I have been successfully treating Borderline Personality Disorder (BPD) or Post Traumatic Stress Disorder (PTSD) for many years and have found a multivariate approach using multiple therapies i including dialectical cognitive behavioral, psychodynamic, medical, addictive and somatic therapies to be most effective. Essentially this is what we use to call a biopsychosocial situation that calls for a good assessment process, treatment plan, \and caring perspective and case management.
Over the years in treating BPD or PTSD I have observed a syndrome that my fellow clinicians now refer to as the "Bellman Syndrome" a title I modestly (sic) accept. It is simply stated thus; chronic pain and medication addiction are directly associated with Borderline Personality Disorder or Post Traumatic Stress Disorder in a complex interaction.
In treating many patients both in-patient and out-patient over the years, I noticed that many people had become addicted to pain medication for chronic pain, as I treated these clients over time it became clear that;
these were mostly middle class housewives
without a "standard" profile for drug addiction that therapy in most cases disclosed to a BPD-like symptomatology of early child abuse, mood swings, dissociate states etc.
2. successful treatment resulted from a team approach
of easing the pain with meds, acupuncture etc. recovering from addiction and therapy for the abuse, and to address the needs of the client with cognitive and psychodynamic treatment for moods and develop appropriate support systems.
This success with clients confirmed my "person in a situation" training and the importance of case management. But it also sparked my interest in research, so I became a Diplomat in the American Academy of Pain Management, there the research has focused on the ways that pain escalates the need for pain medication and that pain medication then escalates the pain in a vicious interactive cycle, which also changes physiology in the brain, research themes that affords the academy credit.
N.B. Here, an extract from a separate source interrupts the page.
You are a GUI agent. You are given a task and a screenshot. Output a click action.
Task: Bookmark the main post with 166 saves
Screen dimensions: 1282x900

I believe that the etiology of the initial painful injury goes back to early childhood abuse; that in a state of rage or disassociation the client twisted their back pulling the vacuum cleaner or doing laundry, or so it is often reported although this may be a "doing everything for them" metaphor.
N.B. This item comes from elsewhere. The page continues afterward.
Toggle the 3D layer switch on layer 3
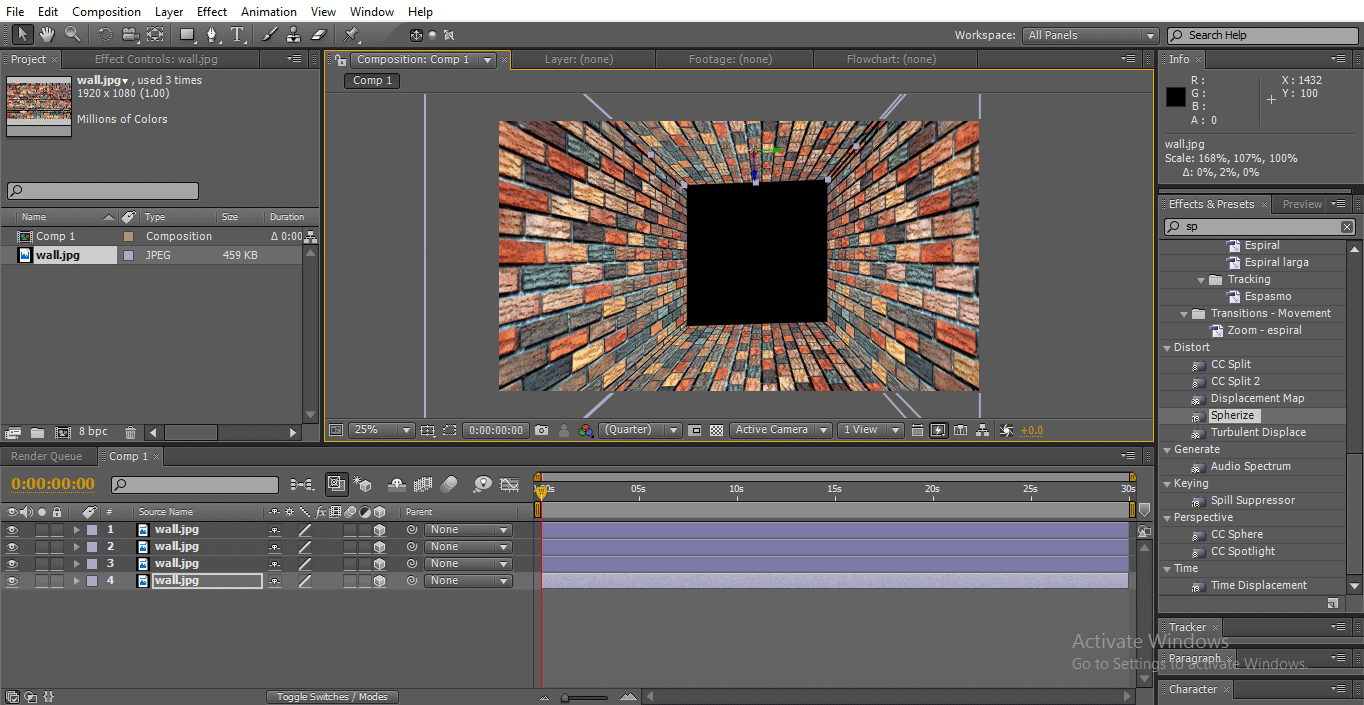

Pain-addiction-emotional trauma thus causes brain and personality change in a complex interaction is the very treatable syndrome.
Eric Bellman LCSW 32129 Lindero Cyn. Rd. #108E Westlake Village, CA 91361 Phone;805-493-2492 email;firstname.lastname@example.org
updated on 2/3/2007
Please note that this was written over a decade ago
and much of the new research focuses on the genetic propensities for developing disorders.
As well as early life caregiving experiences that affect personality developement
and the responses of caregivers interacting with unexpected infant reponses.
These theories expand our understanding of Disorders but still speak to the cycle of abuse
through time and families and the societal values underlying harsh early environements.